■ OBJECTIVE ■
Transcribe the passage below on death row last meals word for word, keeping its spelling and punctuation unchanged.

■ SELECTED EXTRACT ■
╔══
So per Green we have renderings of fried chicken, birthday cake, pizza. An exhbit of her work tours the country. Perhaps you could call it an effort to salvage the humanity of society’s castoffs

Another creative type exercised her right to make something out of a dismal subject by publishing a book of recipes that duplicate last meals. Yes, she did. So one death row inmate, before dying of lethal injection in 2020, requested a dinner of sweet potatoes, spinach, a chicken patty and leg quarter, cooked apples, french fries, two oranges and an orange-flavored drink. He only got to eat one bite of this feast before being escorted to the execution chamber, but his menu lives on in “The Serial Killer Cookbook” by Ashley Lecker.
╚══
■ INFORMATION SUPPLIED ■
╔══
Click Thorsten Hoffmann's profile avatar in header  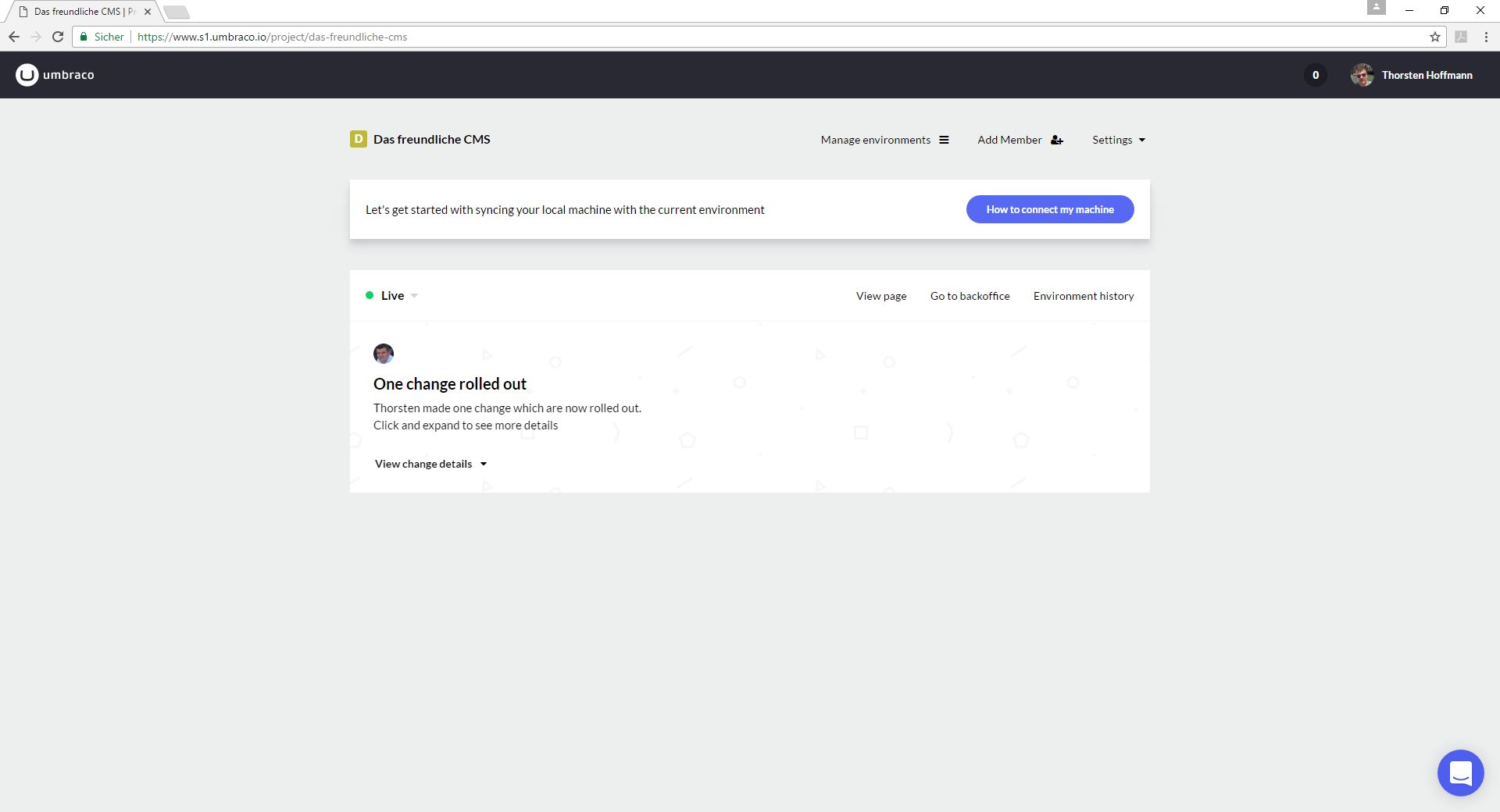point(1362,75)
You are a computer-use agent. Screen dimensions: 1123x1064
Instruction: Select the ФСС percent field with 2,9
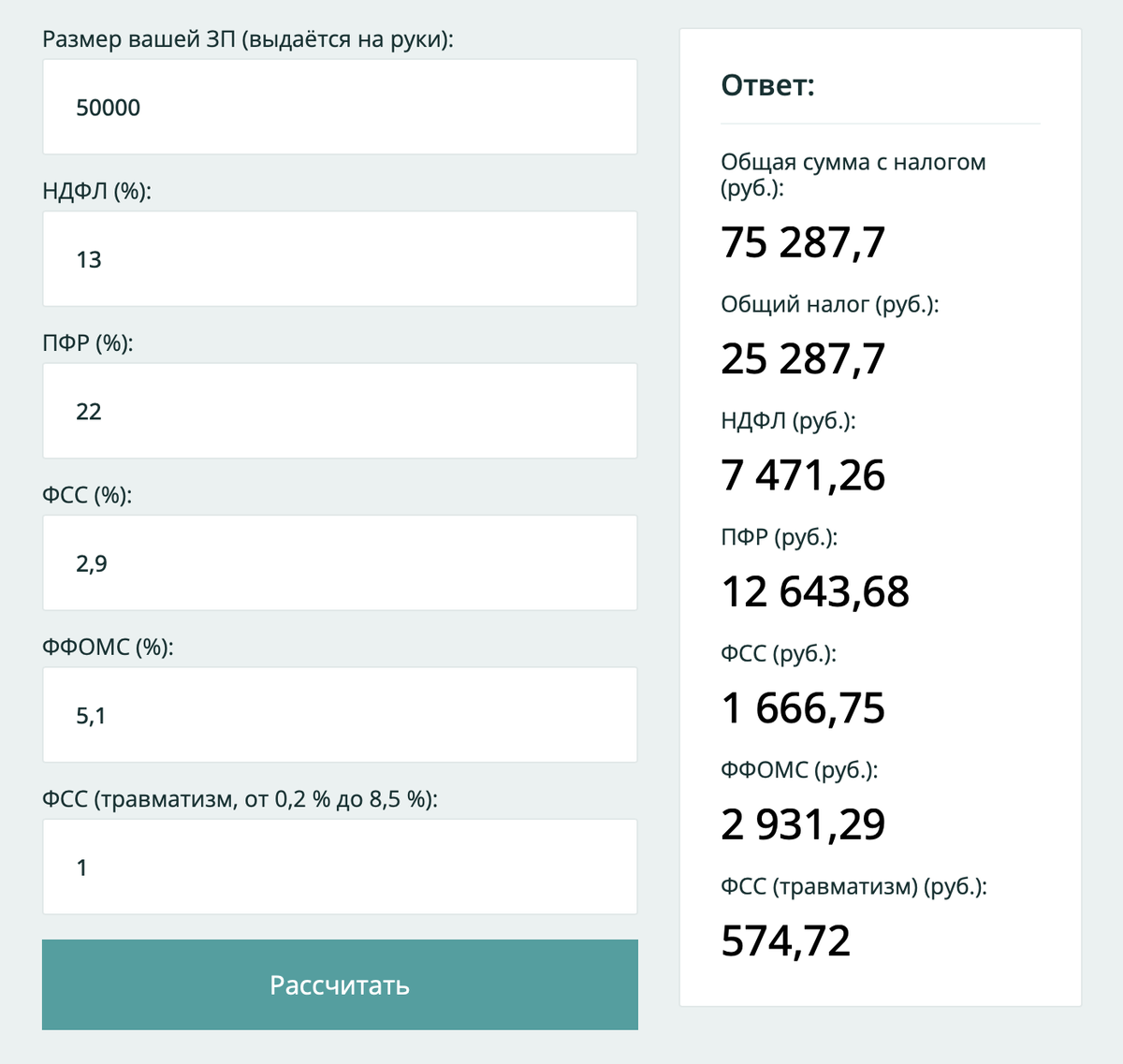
╚══
■ FINISHED EXERCISE ■
So per Green we have renderings of fried chicken, birthday cake, pizza. An exhbit of her work tours the country. Perhaps you could call it an effort to salvage the humanity of society’s castoffs

Another creative type exercised her right to make something out of a dismal subject by publishing a book of recipes that duplicate last meals. Yes, she did. So one death row inmate, before dying of lethal injection in 2020, requested a dinner of sweet potatoes, spinach, a chicken patty and leg quarter, cooked apples, french fries, two oranges and an orange-flavored drink. He only got to eat one bite of this feast before being escorted to the execution chamber, but his menu lives on in “The Serial Killer Cookbook” by Ashley Lecker.